Macfadden's Fasting, Hydropathy and Exercise/CHAPTER XI

III.—EXERCISE.


CHAPTER XI.

PHYSIOLOGICAL DATA.

The sanitary influence of active exercise is so unmistakable that it has never been altogether disputed, though its importance is still strangely underrated.

Nearly two thousand years ago the medical philosopher Asclepiades substituted gymnastics for drugs, and Dr. Boerhave repeatedly called attention to the remedial effect of outdoor labor in cases where medicine had failed to bring relief. "When I reflect on the pathological immunities of hard-working people," he says, "I cannot help thinking that most of our fashionable diseases might be cured mechanically, instead of chemically, by climbing a bitterwood tree, or chopping it down, if you like, rather than swallowing a decoction of its disgusting leaves."

The organism of the human body has, indeed, been aptly compared to a vessel moved both by steam and sails, but still more closely resembles the ingenious motor-boat of a Belgian engineer who utilized air-currents to recharge the batteries of an electric propeller.

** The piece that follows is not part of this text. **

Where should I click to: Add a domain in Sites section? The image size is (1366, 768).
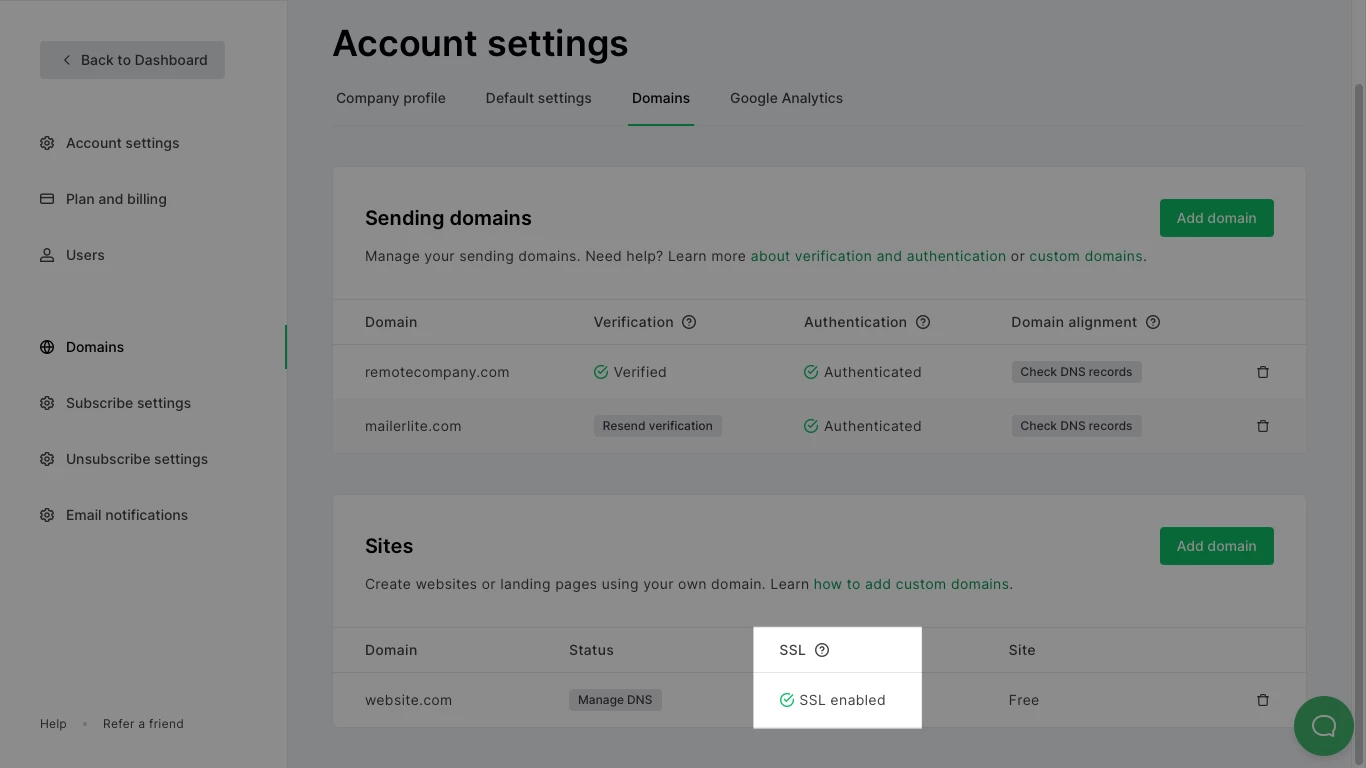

In a calm the ship could for a while continue its course with the assistance of the stored-up power, but under the impulse of a good breeze the engines worked under high pressure, besides being aided by a number of sails. Even thus the activity of the internal organism can for a time dispense with the stimulus of well-directed exercise, but manifests the potency of its assistance with a promptness that precludes all reasonable doubt about the connection of cause and effect. Exposure to a blood-chilling atmosphere makes the generation of animal warmth a question of vital importance, and ten minutes of vigorous exercise will raise that warmth from twenty to thirty degrees. Picket-posts on the Manitoba frontier often keep themselves alive by running, instead of walking, up and down, for half-hours or longer. Premier Gladstone's prescription of "a cord of beechwood a week, axe and wedges, in six instalments, before breakfast," will stimulate the appetite in a manner which no drugs can begin to approach.

Walking up a hill of two hundred feet suffices to increase the pulse and relieve oppression of the chest and other premonitory symptoms of heart-disease. Sleeplessness can be cured, or rather palliated, by narcotics—for a while. The eventual effect of the drug is to aggravate the evil and induce those fifty-hour vigils that drove De Quincey to the verge of insanity. Outdoor exercise will remedy the trouble, not only more cheaply and reliably, but also without the risk of distressing after-effects.

Skilful sailors can utilize any—not too violent—breeze, to keep their course in the desired direction, and there is hardly a form of active exercise that cannot be modified in a manner to obviate the necessity of the drug-monger's assistance, but, besides, there are movement-cure prescriptions of a more limited, but also more infallible efficacy, that may ultimately supersede the use of medicinal specifics.